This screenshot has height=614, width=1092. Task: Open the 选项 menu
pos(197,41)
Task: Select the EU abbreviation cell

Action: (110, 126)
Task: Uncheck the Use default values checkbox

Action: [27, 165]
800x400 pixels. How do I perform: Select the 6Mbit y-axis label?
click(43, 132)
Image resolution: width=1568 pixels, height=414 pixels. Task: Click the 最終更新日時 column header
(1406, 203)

• • • • •

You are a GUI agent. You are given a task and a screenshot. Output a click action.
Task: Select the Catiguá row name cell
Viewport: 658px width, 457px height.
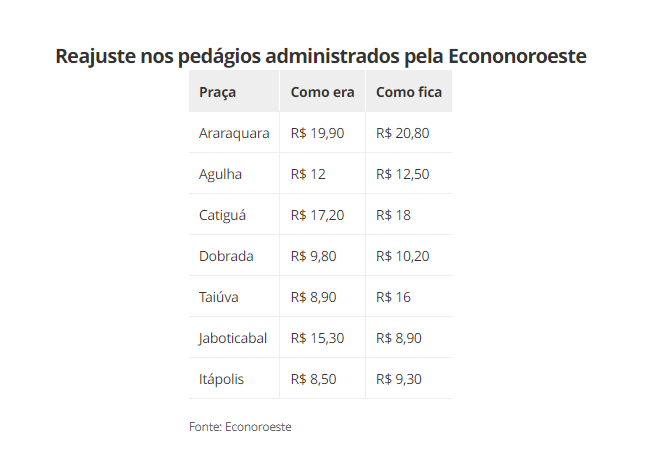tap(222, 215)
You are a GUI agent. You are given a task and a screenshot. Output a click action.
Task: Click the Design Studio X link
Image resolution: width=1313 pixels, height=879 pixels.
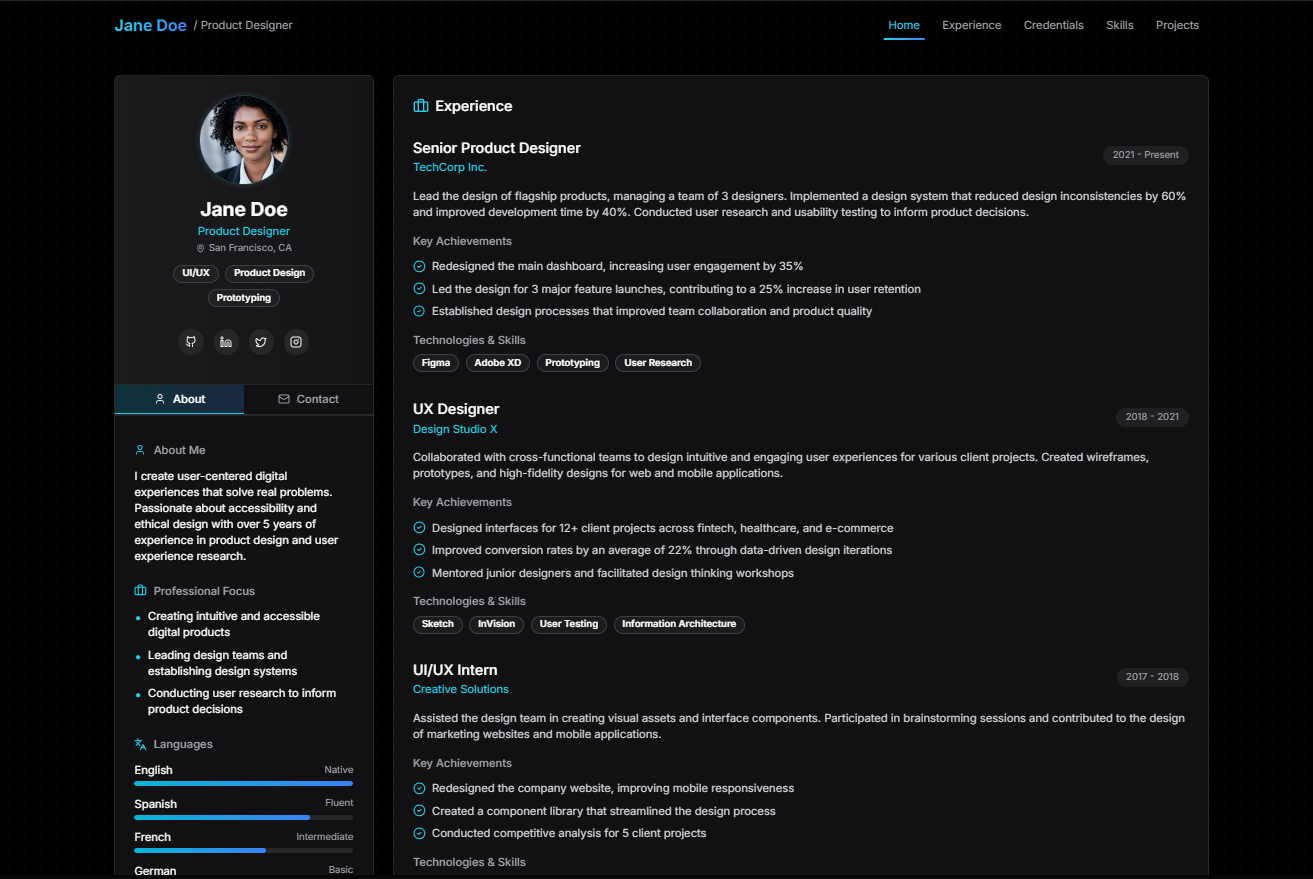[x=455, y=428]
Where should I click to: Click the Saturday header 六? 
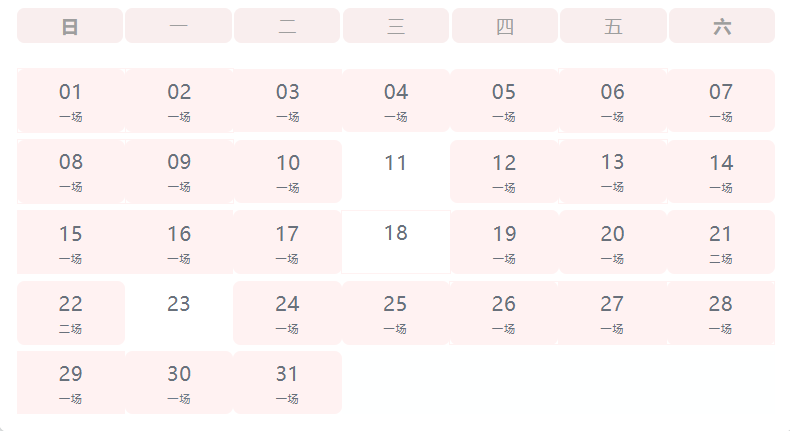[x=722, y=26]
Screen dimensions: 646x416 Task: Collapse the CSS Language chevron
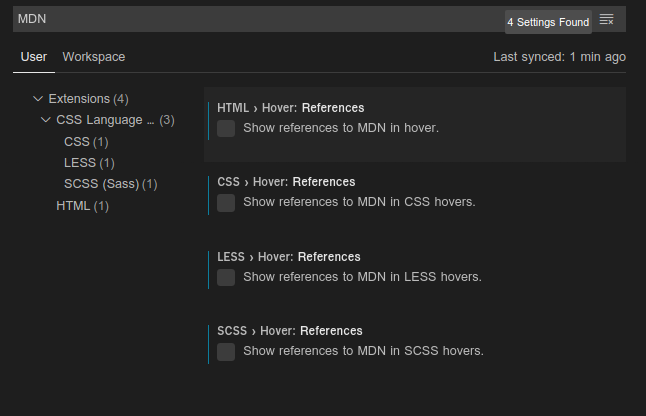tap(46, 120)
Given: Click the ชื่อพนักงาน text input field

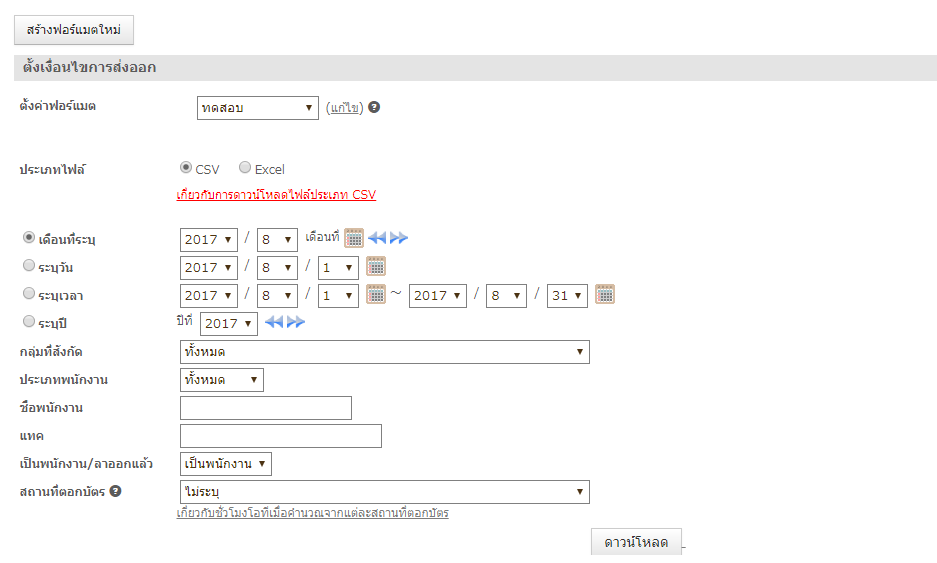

• • • • •

Task requirements: With the pictures removed, print only the lines starting at the line that has "Image resolution: width=1313" and ending at the line that has "Given: Click the ชื่อพนักงาน text input field", both ends included, exactly as they stand above.

Worked solution:
Image resolution: width=1313 pixels, height=879 pixels.
[x=455, y=428]
Where should I click to: Click the Saturday header 六? 
[x=722, y=26]
Screen dimensions: 646x416 Task: Collapse the CSS Language chevron
tap(46, 120)
Given: Click the ชื่อพนักงาน text input field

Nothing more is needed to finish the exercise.